> Textabschnitt

——————————

Darüber hinaus inspiriert das Projekt bereits neue Kooperationen: Die Medizinische Universität Wien arbeitet nun gemeinsam mit den Architekturpartner:innen an einem Vorschlag für ein Horizon-Projekt, in dem die gewonnenen Erkenntnisse weiterentwickelt werden sollen. Sowohl die TU Wien als auch die MedUni Wien sind als Partner vorgesehen. BUILD CARE bildet damit die Basis für künftige Forschungen und die Vernetzung unterschiedlicher Disziplinen und zeigt, wie interdisziplinäre Zusammenarbeit konkrete Impulse für Wissenschaft und Praxis liefert.
Projekt BUILD CARE
Das internationale Forschungsprojekt „Unterstützungsstrukturen für Kinder mit Schlaganfall“ (BUILD CARE) läuft noch bis Ende November 2025 und wird vom Wissenschaftsfonds FWF mit 238.000 Euro finanziert. Die Forschungen zu BUILD CARE werden durch ein weiteres FWF-Projekt ergänzt. An der medizinischen Universität Wien untersucht eine Arbeitsgruppe um die Neurolinguistin Lisa Bartha-Doering visuelle Beeinträchtigungen von Kindern und Jugendlichen nach einem Schlaganfall. Sehstörungen wie Objekterkennung, räumliche Orientierung oder visuelles Gedächtnis können den Alltag, die Mobilität und die Selbstständigkeit der Kinder zusätzlich beeinträchtigen.

——————————

> Arbeitsauftrag A
Zitieren Sie aus dem Text zum Projekt BUILD CARE die Passage von „Projekt BUILD CARE“ bis einschließlich „Kinder zusätzlich beeinträchtigen.“.
> Arbeitsauftrag B
Schreiben Sie den Text zum Projekt BUILD CARE im Anschluss an seinen letzten Satz weiter.

> Datensätze
——————————

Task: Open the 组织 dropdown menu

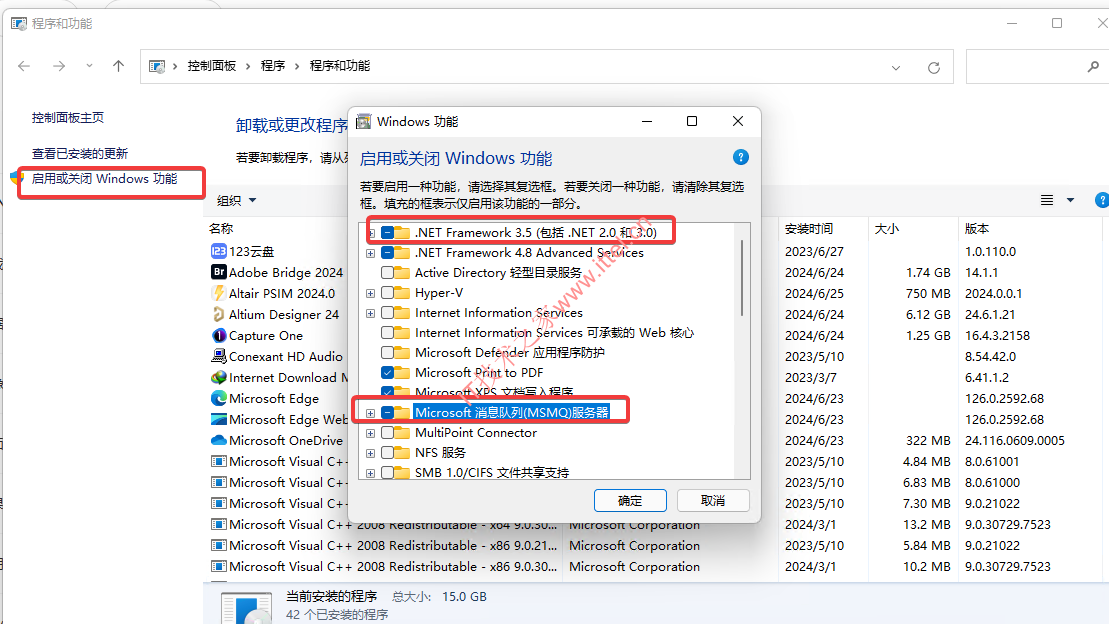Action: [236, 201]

——————————

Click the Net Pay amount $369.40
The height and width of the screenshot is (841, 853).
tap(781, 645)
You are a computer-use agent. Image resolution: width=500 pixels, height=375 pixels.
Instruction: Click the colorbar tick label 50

——————————

> Antwortfeld A
Projekt BUILD CARE
Das internationale Forschungsprojekt „Unterstützungsstrukturen für Kinder mit Schlaganfall“ (BUILD CARE) läuft noch bis Ende November 2025 und wird vom Wissenschaftsfonds FWF mit 238.000 Euro finanziert. Die Forschungen zu BUILD CARE werden durch ein weiteres FWF-Projekt ergänzt. An der medizinischen Universität Wien untersucht eine Arbeitsgruppe um die Neurolinguistin Lisa Bartha-Doering visuelle Beeinträchtigungen von Kindern und Jugendlichen nach einem Schlaganfall. Sehstörungen wie Objekterkennung, räumliche Orientierung oder visuelles Gedächtnis können den Alltag, die Mobilität und die Selbstständigkeit der Kinder zusätzlich beeinträchtigen.

> Antwortfeld B
Zur Person
Maja Kevdžija ist Assistenzprofessorin für Healthcare Design am Institut für Architektur und Entwerfen der Technischen Universität Wien. Sie beschäftigt sich mit der Verbesserung gebauter Umgebungen für vulnerable Bevölkerungsgruppen, insbesondere für Menschen in der Rehabilitation nach einem Schlaganfall. Ihre Arbeit wurde mehrfach international ausgezeichnet, unter anderem mit dem European Healthcare Design Award for Design Research (2021, UK) und dem EDRA Certificate of Research Excellence (CORE) (2021, USA).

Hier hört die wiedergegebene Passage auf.